Art. 21 – Verbot von Tätigkeiten

DIR_2013_59 · zur Festlegung grundlegender Sicherheitsnormen für den Schutz vor den Gefahren einer Exposition gegenüber ionisierender Strahlung und zur Aufhebung der Richtlinien 89/618/Euratom, 90/641/Euratom, 96/29/Euratom, 97/43/Euratom und 2003/122/Euratom

(1)Die Mitgliedstaaten verbieten den absichtlichen Zusatz radioaktiver Stoffe bei der Herstellung von Lebensmitteln, Tierfuttermitteln und kosmetischen Erzeugnissen und verbieten die Ein- oder Ausfuhr derartiger Produkte.
(2)Unbeschadet der Richtlinie 1999/2/EG gelten Tätigkeiten, die eine Aktivierung von Material bewirken und dadurch zu einer Zunahme der Aktivität in einem Verbraucherprodukt führen, die zum Zeitpunkt seines Inverkehrbringens unter Strahlenschutzgesichtspunkten nicht außer Acht gelassen werden kann, als nicht gerechtfertigt.
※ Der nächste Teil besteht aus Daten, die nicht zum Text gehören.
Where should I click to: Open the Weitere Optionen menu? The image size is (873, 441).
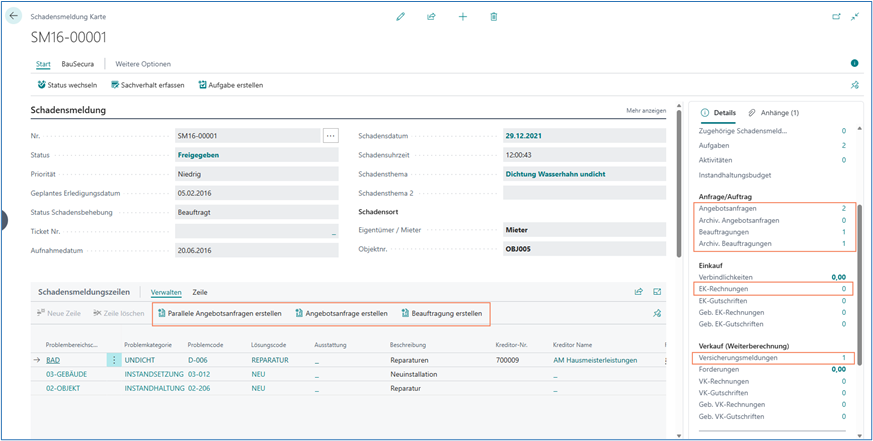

Die zuständige Behörde kann dennoch verschiedene Tätigkeitsarten innerhalb dieser Kategorie im Hinblick auf ihre Rechtfertigung einer Bewertung unterziehen.
(3)Die Mitgliedstaaten verbieten den absichtlichen Zusatz radioaktiver Stoffe bei der Herstellung von Spielwaren und persönlichen Schmuckgegenständen, und sie verbieten die Ein- oder Ausfuhr derartiger Produkte.
(4)Die Mitgliedstaaten verbieten Tätigkeiten, die eine Aktivierung von in Spielwaren und persönlichen Schmuckgegenständen verwendeten Materialien bewirken und dadurch dazu führen, dass das Produkt zum Zeitpunkt seines Inverkehrbringens oder seiner Herstellung eine erhöhte Aktivität aufweist, die unter Strahlenschutzgesichtspunkten nicht außer Acht gelassen werden kann; außerdem verbieten sie die Ein oder Ausfuhr derartiger Produkte oder Materialien.